Mediterranean Lamb and Quinoa Power Bowl
A vibrant and satisfying gluten-free bowl featuring seasoned ground lamb, fluffy quinoa, and a refreshing mix of Mediterranean vegetables. Perfect for a nutritious weeknight dinner.
1435 calories
$9 per serving
$30 min
2 servings
gluten-free, any cuisine
Ingredients
- 250g lean ground lamb
- 150g quinoa, uncooked
- 1 red bell pepper, chopped
- 100g cherry tomatoes, halved
- 1/2 cucumber, diced
- 1 small red onion, finely sliced
- 2 cloves garlic, minced
- 30ml olive oil
- 1 lemon, for juice
- 1 tsp dried oregano
- Handful of fresh mint, chopped
- Salt and freshly ground black pepper to taste
Instructions
- 1.Rinse the quinoa under cold water. In a saucepan, combine the quinoa with 300ml of water and a pinch of salt. Bring to a boil, then reduce heat, cover, and simmer for 15-20 minutes until all water is absorbed. Fluff with a fork.
- 2.While the quinoa cooks, heat 15ml of olive oil in a skillet over medium-high heat. Add the ground lamb, breaking it up with a spoon. Season with oregano, salt, and pepper. Cook for 5-7 minutes until browned.
- 3.Add the minced garlic and chopped bell pepper to the skillet with the lamb. Sauté for another 4-5 minutes until the pepper is tender-crisp. Remove from heat.
- 4.In a separate bowl, combine the diced cucumber, halved cherry tomatoes, and sliced red onion. Drizzle with the remaining 15ml olive oil and the juice of half a lemon. Toss gently to combine.
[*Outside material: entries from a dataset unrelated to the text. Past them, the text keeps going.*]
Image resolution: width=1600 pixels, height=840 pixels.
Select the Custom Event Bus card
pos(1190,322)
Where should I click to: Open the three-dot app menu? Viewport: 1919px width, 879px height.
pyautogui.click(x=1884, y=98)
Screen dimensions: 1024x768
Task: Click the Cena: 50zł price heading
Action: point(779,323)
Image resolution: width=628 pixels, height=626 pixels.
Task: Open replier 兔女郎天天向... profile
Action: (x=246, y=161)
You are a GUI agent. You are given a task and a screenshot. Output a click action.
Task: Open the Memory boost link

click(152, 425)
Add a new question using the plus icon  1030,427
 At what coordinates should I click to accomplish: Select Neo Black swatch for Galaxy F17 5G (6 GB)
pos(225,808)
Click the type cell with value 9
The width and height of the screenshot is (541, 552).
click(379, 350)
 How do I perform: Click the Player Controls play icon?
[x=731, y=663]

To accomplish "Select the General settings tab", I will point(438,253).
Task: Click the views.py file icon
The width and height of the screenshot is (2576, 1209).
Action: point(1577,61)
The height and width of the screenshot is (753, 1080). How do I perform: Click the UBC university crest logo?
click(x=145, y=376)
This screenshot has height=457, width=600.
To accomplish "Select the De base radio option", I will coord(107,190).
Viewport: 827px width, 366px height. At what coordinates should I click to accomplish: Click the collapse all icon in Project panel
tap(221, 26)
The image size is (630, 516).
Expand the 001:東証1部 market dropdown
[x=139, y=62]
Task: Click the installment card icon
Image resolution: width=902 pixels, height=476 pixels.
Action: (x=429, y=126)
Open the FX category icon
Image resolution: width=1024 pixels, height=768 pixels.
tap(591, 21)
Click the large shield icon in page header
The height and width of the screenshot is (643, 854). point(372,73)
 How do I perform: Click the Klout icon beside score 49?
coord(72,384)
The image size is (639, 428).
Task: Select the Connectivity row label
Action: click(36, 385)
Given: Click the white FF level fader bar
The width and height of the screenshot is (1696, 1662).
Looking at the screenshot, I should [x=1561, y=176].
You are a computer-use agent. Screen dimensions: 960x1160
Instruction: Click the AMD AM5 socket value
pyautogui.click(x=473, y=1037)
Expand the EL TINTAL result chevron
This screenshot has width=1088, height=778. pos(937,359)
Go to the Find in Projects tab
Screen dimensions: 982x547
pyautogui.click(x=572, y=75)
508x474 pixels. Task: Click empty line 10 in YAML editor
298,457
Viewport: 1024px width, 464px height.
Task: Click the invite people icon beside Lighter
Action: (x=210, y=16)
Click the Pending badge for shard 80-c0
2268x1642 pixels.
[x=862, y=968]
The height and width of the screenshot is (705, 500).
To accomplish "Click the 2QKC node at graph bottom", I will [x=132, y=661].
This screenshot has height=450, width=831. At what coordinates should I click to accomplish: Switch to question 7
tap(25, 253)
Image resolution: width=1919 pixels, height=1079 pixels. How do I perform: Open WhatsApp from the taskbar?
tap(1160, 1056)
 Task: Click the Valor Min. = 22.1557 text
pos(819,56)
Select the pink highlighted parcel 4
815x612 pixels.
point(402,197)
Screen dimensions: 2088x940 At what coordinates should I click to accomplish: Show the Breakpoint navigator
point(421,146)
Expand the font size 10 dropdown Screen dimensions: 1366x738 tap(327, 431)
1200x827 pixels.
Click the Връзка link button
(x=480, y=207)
- 5.To assemble, divide the cooked quinoa between two bowls. Top with the lamb and pepper mixture, followed by the fresh cucumber and tomato salad. Garnish with fresh mint and an extra squeeze of lemon juice before serving.
Nutrition Information
79g
fat
105g
carbs
15g
fiber
76g
protein
Why this recipe
This recipe is a powerhouse of balanced nutrition, providing high-quality protein from lamb and quinoa for muscle support. It's rich in fiber from vegetables and complex carbs, promoting digestive health and sustained energy without gluten.